16. A partir do primeiro contrato particular de promessa de compra e venda, no caso, a promitente compradora ficou imitida "na posse, direito, ação, uso e gozo do aludido imóvel, passando em conseqüência a responder pelo pagamento de todos os impostos, taxas e demais emolumentos que recai ou venham a recair sobre o aludido imóvel, inclusive as prestações do saldo devedor e as despesas de transferência definitiva do aludido imóvel para o seu próprio nome ou de quem indicar" (cf. a cláusula quarta do contrato de fls. 16 a 18).

17. Demais disso, o contrato firmado pela interessada, na qualidade de promitente vendedora, não contém cláusula de arrependimento; é inconteste a alienação do seu imóvel residencial, embora inacabada, todavia com efeitos irreversíveis, dentre os quais a desocupação e a impossibilidade de a postulante voltar a residir nele. Destarte, o apartamento, sob o prisma fático e jurídico, não se presta ao domínio e à posse da interessada.

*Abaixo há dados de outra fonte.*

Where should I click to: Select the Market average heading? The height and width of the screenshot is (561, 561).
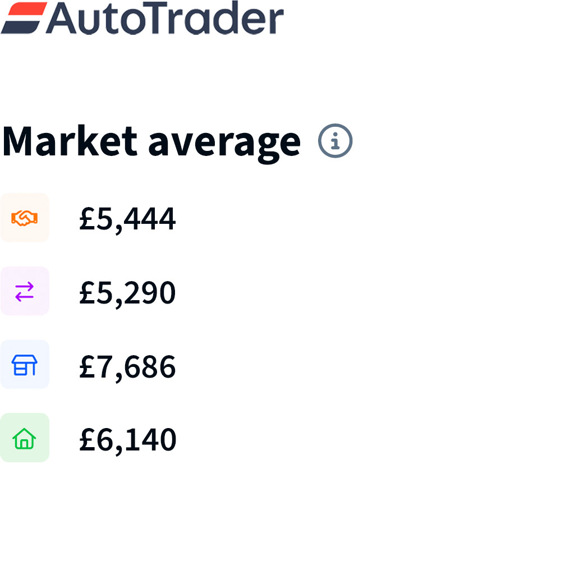151,144
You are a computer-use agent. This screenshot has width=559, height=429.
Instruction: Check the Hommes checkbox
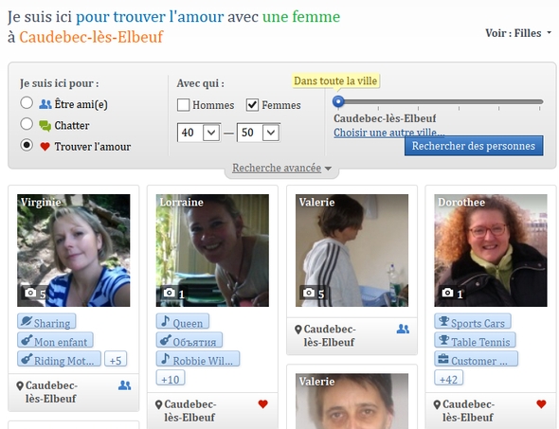pyautogui.click(x=183, y=105)
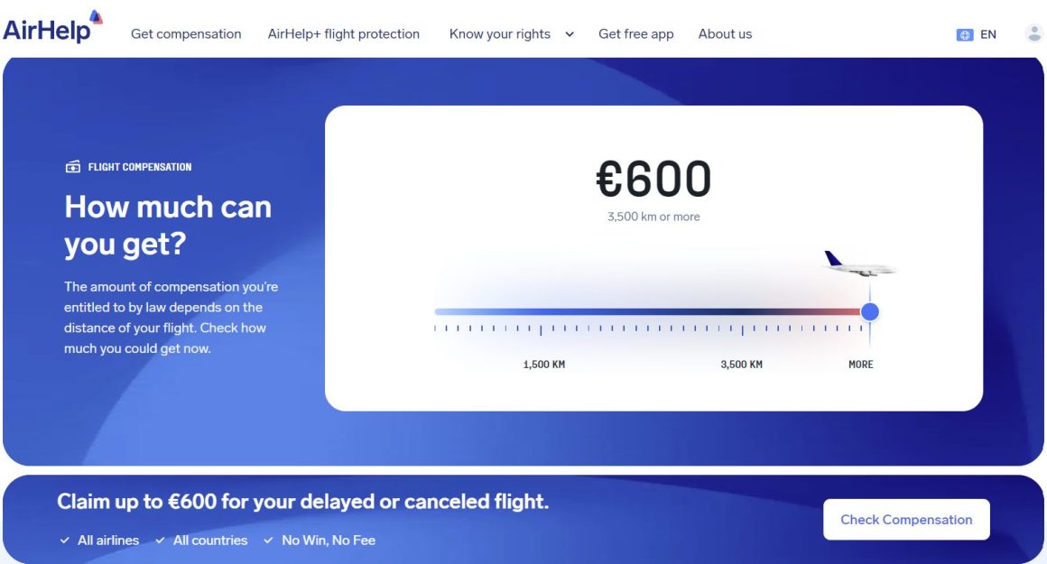
Task: Click the AirHelp logo
Action: click(x=50, y=29)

18. No atinente ao art. 9º, I, do Decreto nº 980, de 1993, o método gramatical de interpretação não conduz ao resultado para o qual se deve inclinar a predileção: há de ser prestigiado o "sentido conducente ao resultado mais razoável, que melhor corresponda às necessidades da prática, e seja mais humano, benigno, suave. É antes de crer que o legislador haja querido exprimir o conseqüente e adequado à espécie do que o evidentemente injusto, descabido, inaplicável, sem efeito. Portanto, dentro da letra expressa, procure-se a interpretação que conduza a melhor conseqüência para a coletividade" (Carlos Maximiliano, op. cit, p. 165) (As sublinhas foram acrescentadas).

III

19. Em resumo, para os efeitos de se obter a cessão de uso de apartamento funcional ou de ressarcimento das despesas de moradia, não se há de considerar a requerente como sujeita à proibição versada no art. 9º, item I, do Decreto nº 980, de 1993, até porque, no presente processo, não se noticia que a conduta da interessada na transação do imóvel objeto de consulta, efetuada por intermédio do contrato particular de promessa de compra e venda de fls. 16 a 18, tenha tipificado algum crime ou resultado em prejuízo para o sistema financeiro. Tampouco se vislumbra a má fé e se olvide que todas "as presunções militam a favor de uma conduta honesta e justa; só em face de indícios decisivos, bem fundadas conjeturas, se admite haver alguém agido com propósitos cavilosos, intuitos contrários ao Direito, ou à Moral" (Carlos Maximiliano, ob. citada, p. 263).

Subcensura.

Brasília, 24 de outubro de 2003.

Wilson Teles de Macêdo

Consultor da União

Despacho do Consultor-Geral da União

De acordo. À consideração do Exmo. Sr. Advogado-Geral da União.